Tema di fondo della lettera pastorale è la spiritualità. Quanto e quale cammino è stato fatto dalle parrocchie, in questa direzione?
Laura.
Sicuramente la pandemia ha reso più faticoso riprendere alcuni cammini iniziati o intraprenderne di nuovi. Ci stiamo riabituando a poco a poco a frequentare luoghi e persone. Costruire e ricostruire richiede tempo e fatica. Dalle risposte che abbiamo ricevuto sul cammino sinodale, abbiamo l’impressione che la situazione sia un po’ a macchia di leopardo: in alcune parrocchie sono ripresi cammini di lettura e meditazione della Parola già esistenti prima della pandemia o incontri di Lectio divina, in altre sono piuttosto i Gruppi famiglia o di catechisti ad incontrarsi attorno alla Parola; inoltre la presenza di simboli come il quadro, la candela della famiglia, il piatto della Quaresima, opportunamente spiegati, possono diventare per le comunità parrocchiali e per le famiglie uno stimolo e un richiamo alla spiritualità incarnata nella nostra quotidianità. Credo comunque che ci sia ancora molto lavoro da fare, tenendo presente l’invito del vescovo a chiederci come le iniziative proposte nei vari ambiti della liturgia, della catechesi e della carità stimolano e sostengono la vita spirituale delle persone.

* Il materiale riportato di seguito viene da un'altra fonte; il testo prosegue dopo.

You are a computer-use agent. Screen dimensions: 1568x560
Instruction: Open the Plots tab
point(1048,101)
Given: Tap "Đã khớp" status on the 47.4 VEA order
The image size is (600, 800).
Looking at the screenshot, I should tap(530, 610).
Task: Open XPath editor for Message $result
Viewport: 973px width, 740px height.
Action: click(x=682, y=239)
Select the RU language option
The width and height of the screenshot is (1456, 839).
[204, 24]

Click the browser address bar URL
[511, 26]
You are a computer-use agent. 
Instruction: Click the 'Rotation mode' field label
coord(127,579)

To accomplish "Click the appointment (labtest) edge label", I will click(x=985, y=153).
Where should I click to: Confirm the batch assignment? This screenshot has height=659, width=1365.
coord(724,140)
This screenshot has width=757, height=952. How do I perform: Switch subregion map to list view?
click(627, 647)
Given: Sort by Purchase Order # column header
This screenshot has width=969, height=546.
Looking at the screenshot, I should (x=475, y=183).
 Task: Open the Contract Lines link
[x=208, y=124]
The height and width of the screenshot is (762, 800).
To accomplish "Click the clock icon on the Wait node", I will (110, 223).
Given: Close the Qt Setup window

Monsignor Derio prende spesso le mosse dall’arte per la sua predicazione. In quale modo il Museo Diocesano di arte sacra, di cui sei direttrice, può mettersi a servizio dell’evangelizzazione?
Mariella.
Certamente il Museo Diocesano può essere strumento di evangelizzazione con attività diverse non esclusivamente volte a valorizzare il patrimonio artistico del territorio, e non solo. Il Museo può educare a guardare un’opera d’arte cristiana in modo nuovo per giungere ad una lettura emotiva e sensoriale che può divenire catechesi e testimonianza. La bellezza artistica, come scrisse Paolo VI, ha un’intrinseca capacità di rendere accessibile e comprensibile Dio all’uomo.